Text shown:
>>>

Listed Building – Category A
- Official name: Findhorn Viaduct
- Designated: 24 April 1989
- Reference no.: LB8690

Location
- Interactive map of Findhorn Viaduct

= Findhorn Viaduct (Forres) =

Bridge in Moray, Scotland

The Findhorn Viaduct is a railway bridge at Forres (north-east of Inverness) in the Moray council area of Scotland. It crosses the River Findhorn to the west of the town. Opened in 1858, it is a Category A listed building.

==History==
The viaduct was built for the Inverness and Aberdeen Junction Railway (later amalgamated into the Highland Railway). Work commenced in 1856 and the structure was completed in 1858. The engineer was Joseph Mitchell and the builders were Thomas Brassey and James Falshaw. The ironwork was by William Fairbairn & Sons of Manchester, England.

==Design==
The viaduct carries a single track over the River Findhorn approximately 1.7 km west of the town of Forres. It comprises three spans of wrought iron open-top box, each 150 ft long. The viaduct is comparatively low, reaching a height of 18 ft 6 in above the river. The total length of the structure, including side spans, is approximately 203 yd. The side spans are also in wrought iron and linked at the ends by wrought-iron ties in the shape of arches which span the width of the structure.

<<<

Work instructions:
Condense the paragraph beginning "The viaduct carries a single track" in the Findhorn Viaduct text above into a bulleted list that keeps its main facts.

Dataset excerpt:
>>>

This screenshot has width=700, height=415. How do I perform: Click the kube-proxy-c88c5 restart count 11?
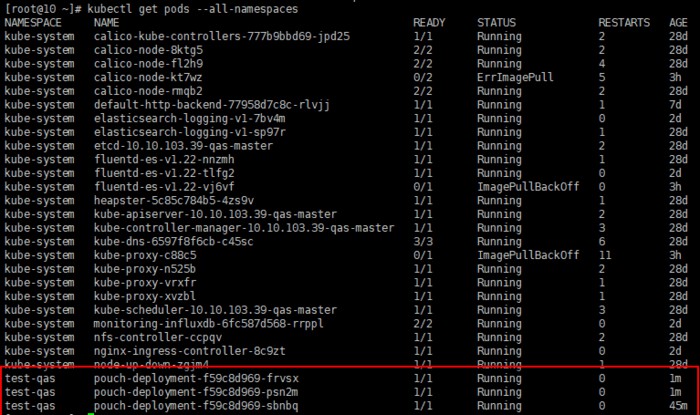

<<<

Exercise answer:
- Carries a single track over the River Findhorn, about 1.7 km west of Forres
- Made up of three wrought-iron open-top box spans, each 150 ft long
- Comparatively low, rising 18 ft 6 in above the river
- Total length, including side spans, of about 203 yd
- Side spans also of wrought iron, linked at the ends by arch-shaped wrought-iron ties spanning the width of the structure